The player controls numerous rogue artificial intelligences visualized as rectangular shapes living in cold block-like areas reminiscent of giant pixels. Rather than seeking domination of their fleshy counterparts, these AI's just want freedom and community. However, in their way are digital environments, security devices, and potentially themselves.
The AI's include Laura, who can't jump very high but can serve as a makeshift trampoline for companions. John can jump over large objects but his height prevents him from accessing certain areas. Claire is both bulky and a poor jumper, but she can navigate pools of acid where others cannot. Thomas is the everyrectangle, having no remarkable physical abilities but no major hindrances either. There are more quadrilaterals, but it mostly comes down to the same theme. They all have weaknesses that make going it alone impossible, but they can overcome anything if they work together.

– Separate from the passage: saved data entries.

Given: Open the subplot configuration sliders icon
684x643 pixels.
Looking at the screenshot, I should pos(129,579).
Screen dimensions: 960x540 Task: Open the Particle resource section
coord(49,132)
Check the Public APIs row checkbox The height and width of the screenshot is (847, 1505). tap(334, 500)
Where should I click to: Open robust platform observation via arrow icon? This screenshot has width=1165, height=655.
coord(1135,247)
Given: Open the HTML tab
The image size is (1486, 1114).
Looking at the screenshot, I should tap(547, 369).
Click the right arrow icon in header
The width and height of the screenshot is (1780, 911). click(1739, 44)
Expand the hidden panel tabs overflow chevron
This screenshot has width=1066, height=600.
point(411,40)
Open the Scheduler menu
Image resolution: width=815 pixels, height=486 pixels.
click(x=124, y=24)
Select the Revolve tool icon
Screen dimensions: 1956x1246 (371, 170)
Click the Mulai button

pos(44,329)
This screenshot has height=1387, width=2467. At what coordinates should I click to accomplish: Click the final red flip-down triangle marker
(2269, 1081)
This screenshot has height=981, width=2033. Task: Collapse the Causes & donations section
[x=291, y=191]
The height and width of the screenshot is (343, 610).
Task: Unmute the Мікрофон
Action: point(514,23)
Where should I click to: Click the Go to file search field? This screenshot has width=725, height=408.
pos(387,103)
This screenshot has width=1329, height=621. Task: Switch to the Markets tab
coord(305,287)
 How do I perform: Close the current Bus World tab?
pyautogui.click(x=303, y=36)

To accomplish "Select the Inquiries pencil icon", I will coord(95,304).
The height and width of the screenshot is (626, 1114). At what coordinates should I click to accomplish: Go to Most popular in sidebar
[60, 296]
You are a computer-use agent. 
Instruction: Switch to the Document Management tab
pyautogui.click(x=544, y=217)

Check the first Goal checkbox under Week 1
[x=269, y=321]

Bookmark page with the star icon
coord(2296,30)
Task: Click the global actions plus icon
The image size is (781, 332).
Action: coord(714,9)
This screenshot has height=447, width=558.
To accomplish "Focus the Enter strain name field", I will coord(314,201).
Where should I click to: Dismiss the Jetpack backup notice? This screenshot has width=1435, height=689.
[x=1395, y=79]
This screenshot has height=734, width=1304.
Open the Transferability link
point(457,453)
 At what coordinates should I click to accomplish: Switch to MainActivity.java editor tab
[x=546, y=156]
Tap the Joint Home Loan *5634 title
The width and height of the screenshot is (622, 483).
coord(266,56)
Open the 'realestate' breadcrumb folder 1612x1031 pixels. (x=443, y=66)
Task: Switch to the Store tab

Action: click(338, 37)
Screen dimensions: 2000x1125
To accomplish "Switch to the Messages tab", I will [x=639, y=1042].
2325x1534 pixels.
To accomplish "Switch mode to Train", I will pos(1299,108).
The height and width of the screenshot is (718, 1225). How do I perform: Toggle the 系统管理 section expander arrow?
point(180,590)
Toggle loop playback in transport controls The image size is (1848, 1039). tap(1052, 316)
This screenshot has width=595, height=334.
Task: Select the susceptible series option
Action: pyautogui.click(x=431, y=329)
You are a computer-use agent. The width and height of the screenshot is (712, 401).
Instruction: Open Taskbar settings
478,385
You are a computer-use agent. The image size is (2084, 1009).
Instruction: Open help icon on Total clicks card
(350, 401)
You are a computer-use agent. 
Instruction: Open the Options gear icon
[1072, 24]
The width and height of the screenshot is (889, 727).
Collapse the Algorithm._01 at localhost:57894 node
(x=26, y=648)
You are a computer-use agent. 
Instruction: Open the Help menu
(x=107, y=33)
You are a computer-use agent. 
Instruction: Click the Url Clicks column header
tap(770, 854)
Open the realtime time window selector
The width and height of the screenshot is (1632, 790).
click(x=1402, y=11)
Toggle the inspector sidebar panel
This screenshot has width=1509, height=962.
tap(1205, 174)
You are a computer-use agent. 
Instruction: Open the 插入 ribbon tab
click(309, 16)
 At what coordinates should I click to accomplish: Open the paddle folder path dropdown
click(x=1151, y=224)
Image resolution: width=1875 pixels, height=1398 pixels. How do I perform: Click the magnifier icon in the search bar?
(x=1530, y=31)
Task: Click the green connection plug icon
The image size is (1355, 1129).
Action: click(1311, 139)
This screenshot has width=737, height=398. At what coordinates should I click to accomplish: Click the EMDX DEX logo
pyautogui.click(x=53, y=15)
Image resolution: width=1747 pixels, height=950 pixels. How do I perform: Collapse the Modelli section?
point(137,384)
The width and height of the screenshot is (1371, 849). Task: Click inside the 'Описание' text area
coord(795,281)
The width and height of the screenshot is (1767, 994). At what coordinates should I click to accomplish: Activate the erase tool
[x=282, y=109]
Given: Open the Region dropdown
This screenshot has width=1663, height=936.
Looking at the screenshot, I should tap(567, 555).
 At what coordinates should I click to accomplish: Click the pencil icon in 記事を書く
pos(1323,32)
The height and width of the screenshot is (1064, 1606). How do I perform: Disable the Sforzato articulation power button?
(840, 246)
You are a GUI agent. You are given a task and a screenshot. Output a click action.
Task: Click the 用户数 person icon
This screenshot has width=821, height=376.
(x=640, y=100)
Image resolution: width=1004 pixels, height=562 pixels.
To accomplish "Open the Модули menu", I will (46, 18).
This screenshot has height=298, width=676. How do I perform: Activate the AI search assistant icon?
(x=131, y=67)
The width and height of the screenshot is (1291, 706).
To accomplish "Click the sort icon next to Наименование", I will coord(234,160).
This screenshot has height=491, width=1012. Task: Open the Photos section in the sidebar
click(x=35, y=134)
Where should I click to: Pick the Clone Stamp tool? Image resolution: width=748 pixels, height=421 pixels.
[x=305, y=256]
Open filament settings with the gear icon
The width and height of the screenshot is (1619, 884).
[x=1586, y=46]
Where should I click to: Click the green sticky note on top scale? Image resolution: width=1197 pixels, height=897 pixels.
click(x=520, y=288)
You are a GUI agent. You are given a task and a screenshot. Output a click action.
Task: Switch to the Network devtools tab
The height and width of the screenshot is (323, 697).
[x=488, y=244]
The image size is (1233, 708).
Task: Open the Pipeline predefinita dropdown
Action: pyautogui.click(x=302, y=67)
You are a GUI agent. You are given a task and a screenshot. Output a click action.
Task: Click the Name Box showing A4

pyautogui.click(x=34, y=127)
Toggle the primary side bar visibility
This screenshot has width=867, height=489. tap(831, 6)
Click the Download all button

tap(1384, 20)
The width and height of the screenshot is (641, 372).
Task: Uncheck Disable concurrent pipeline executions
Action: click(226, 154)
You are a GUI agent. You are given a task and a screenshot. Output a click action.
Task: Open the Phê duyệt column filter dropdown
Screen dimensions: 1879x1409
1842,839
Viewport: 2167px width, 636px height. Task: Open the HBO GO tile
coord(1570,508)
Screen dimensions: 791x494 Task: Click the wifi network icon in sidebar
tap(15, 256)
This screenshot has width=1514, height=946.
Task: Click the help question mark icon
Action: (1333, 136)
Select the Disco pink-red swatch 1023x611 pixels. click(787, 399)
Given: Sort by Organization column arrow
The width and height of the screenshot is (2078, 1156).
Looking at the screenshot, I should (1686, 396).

The problem is that there are a lot of levels and not a lot of fulfilling ideas. Forming the team into a staircase to allow the less athletic members access to higher areas is interesting a few times, but the point is delivered long before you see the end of such puzzles. Other, more one-off, puzzles just clumsily mimic the more charming narration. They engage the player visually, but add little weight to the interactivity.
These sorts of minimalistic games thrive off using a little to say a lot. It can be refreshing to see a simple and evocative game in the face of bloated blockbusters. While Thomas Was Alone certainly uses little, it says little as well. It is simplistic rather than simple.